Mysql – Cleanup / Prune Unreferenced Data in Dimension Tables

data-warehouseMySQLpercona-toolkitstar-schema

We have a star schema data warehouse running on MySQL 5.6. We keep a rolling 18 months of data in our fact tables using partitions by month. We have a number of dynamic dimension tables that are referenced by multiple fact tables. However, we have no easy way to remove the rows from dimension tables that are no longer referenced by any fact table. Quick summary looks like this:

dim_url - 1B rows - 360GB
fact_ranks - 2.3B rows - 240GB
fact_seen - 2.8B rows - 295GB

Currently we are attempting to use a combination of Percona Archiver and triggers to generate "used dimension keys" tables, so we can do the process online. We then use the key table to build a new dimension that only has referenced rows. However, we have been unable to complete this process in production and estimate it could take up to a month.

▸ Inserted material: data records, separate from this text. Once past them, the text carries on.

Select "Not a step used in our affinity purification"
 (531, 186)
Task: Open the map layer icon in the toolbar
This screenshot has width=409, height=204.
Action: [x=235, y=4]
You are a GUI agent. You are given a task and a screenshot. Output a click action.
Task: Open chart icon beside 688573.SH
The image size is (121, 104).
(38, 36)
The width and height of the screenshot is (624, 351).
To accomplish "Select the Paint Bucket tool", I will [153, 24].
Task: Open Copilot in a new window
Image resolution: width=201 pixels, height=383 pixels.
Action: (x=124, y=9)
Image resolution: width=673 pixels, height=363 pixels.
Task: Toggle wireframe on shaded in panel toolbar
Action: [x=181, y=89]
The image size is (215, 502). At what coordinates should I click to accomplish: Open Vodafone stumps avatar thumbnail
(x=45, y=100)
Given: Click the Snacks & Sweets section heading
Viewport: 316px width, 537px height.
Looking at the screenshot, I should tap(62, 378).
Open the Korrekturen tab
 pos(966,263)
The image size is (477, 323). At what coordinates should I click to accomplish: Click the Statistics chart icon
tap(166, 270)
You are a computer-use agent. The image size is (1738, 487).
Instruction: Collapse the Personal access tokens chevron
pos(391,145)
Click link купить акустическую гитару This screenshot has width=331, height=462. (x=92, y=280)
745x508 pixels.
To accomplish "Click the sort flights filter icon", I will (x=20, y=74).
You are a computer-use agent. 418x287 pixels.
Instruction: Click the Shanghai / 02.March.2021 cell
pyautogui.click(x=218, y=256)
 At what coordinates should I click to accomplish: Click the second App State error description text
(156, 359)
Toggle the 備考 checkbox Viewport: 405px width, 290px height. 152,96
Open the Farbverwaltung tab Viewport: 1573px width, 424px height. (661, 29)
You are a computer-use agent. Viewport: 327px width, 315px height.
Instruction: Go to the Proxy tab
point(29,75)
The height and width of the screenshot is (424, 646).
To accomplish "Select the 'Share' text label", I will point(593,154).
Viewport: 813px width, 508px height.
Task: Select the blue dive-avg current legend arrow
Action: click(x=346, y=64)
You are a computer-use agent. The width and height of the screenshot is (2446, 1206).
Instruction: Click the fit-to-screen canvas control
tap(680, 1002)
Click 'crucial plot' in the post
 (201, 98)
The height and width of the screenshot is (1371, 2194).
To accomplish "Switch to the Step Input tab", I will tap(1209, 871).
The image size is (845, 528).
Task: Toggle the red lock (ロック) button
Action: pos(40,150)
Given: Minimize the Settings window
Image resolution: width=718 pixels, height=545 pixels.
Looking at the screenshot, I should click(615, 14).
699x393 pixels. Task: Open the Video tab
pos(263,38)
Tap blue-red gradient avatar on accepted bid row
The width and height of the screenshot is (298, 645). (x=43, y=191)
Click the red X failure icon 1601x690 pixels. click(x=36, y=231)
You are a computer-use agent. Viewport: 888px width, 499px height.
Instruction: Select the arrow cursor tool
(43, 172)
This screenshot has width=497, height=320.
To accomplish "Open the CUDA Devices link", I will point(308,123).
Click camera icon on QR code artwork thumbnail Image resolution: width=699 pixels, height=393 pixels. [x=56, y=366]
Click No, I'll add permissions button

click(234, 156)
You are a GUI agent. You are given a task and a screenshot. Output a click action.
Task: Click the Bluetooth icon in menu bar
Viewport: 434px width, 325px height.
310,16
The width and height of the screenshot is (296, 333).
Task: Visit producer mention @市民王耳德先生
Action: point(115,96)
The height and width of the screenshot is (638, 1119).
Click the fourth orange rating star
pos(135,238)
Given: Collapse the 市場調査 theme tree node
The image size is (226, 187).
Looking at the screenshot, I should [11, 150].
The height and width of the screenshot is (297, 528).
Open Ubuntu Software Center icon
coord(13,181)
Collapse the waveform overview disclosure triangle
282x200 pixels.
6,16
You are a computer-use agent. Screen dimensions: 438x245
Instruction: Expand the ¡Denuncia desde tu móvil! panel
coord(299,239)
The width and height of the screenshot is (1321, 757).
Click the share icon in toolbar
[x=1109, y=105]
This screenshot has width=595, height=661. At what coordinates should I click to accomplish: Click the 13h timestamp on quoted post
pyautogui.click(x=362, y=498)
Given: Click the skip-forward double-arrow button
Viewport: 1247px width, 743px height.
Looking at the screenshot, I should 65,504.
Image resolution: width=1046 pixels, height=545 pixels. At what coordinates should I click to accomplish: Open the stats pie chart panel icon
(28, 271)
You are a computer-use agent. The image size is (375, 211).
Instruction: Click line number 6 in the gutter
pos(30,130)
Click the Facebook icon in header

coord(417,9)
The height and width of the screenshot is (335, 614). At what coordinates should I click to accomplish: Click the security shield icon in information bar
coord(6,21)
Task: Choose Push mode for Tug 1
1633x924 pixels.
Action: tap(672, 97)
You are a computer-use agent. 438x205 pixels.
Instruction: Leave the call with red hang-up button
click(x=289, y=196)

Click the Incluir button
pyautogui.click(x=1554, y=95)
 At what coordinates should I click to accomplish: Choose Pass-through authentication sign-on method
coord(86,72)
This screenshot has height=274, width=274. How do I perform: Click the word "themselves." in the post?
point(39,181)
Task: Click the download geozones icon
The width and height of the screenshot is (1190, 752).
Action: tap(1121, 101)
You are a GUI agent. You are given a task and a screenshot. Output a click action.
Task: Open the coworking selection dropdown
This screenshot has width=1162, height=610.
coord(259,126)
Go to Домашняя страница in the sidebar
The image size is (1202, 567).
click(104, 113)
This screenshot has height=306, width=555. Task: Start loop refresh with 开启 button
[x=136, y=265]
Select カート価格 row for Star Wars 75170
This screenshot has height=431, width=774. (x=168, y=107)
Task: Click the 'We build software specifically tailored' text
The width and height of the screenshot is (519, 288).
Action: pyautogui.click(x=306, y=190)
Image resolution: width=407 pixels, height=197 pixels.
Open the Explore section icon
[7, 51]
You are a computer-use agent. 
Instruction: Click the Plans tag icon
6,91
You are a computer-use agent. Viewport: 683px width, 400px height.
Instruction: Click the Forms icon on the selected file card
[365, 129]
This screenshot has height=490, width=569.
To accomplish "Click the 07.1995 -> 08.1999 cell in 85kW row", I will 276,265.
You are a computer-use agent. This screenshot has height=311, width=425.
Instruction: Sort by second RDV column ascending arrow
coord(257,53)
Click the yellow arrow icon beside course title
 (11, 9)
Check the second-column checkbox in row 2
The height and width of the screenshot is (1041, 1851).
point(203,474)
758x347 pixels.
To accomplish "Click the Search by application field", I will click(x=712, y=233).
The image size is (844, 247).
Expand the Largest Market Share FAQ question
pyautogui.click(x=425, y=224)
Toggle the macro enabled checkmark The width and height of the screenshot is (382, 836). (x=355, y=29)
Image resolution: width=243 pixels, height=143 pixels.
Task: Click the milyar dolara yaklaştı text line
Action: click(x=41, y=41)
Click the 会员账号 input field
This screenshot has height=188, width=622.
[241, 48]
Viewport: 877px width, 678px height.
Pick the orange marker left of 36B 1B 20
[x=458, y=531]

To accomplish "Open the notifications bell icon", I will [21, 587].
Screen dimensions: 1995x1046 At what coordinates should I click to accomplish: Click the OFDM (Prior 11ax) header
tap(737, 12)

This has to be a common problem with a more elegant solution.

Best Answer

(Normally, I would say "don't bother". But I see that your Dim table is nearly as big as the Fact table. Hmmmm... Perhaps it was unwise to even have the Dim table?? Think about that.)

For building the Used table (and assuming a Trigger handles incoming Inserts):

From the Fact table, build a list of useful values (Used). Do this one chunk at a time, say, 1000 rows, as determined by the PRIMARY KEY. This list goes into an extra table, Used. One transaction per chunk. De-dup and add a PK. See my comments on chunking.

Now, walk through the Dim table, perhaps only 100 rows at a time, and do a multi-table delete, using LEFT JOIN Used ... WHERE ... IS NULL to determine what is not needed.

Be cautious -- the DELETE and the TRIGGER may step on each other. That is, there may be deadlocks necessitating re-execution. But 100 rows at a time should keep that at a nice balance between minimizing deadlocks and maximizing speed. One transaction per chunk.

Yes, it will take time -- both for the discovery of Used and for the DELETEs. But it should not matter. Everything else is humming along, with only very rare and brief interference.

I guess the TRIGGER would need to insert into Used when a row is inserted into Dim.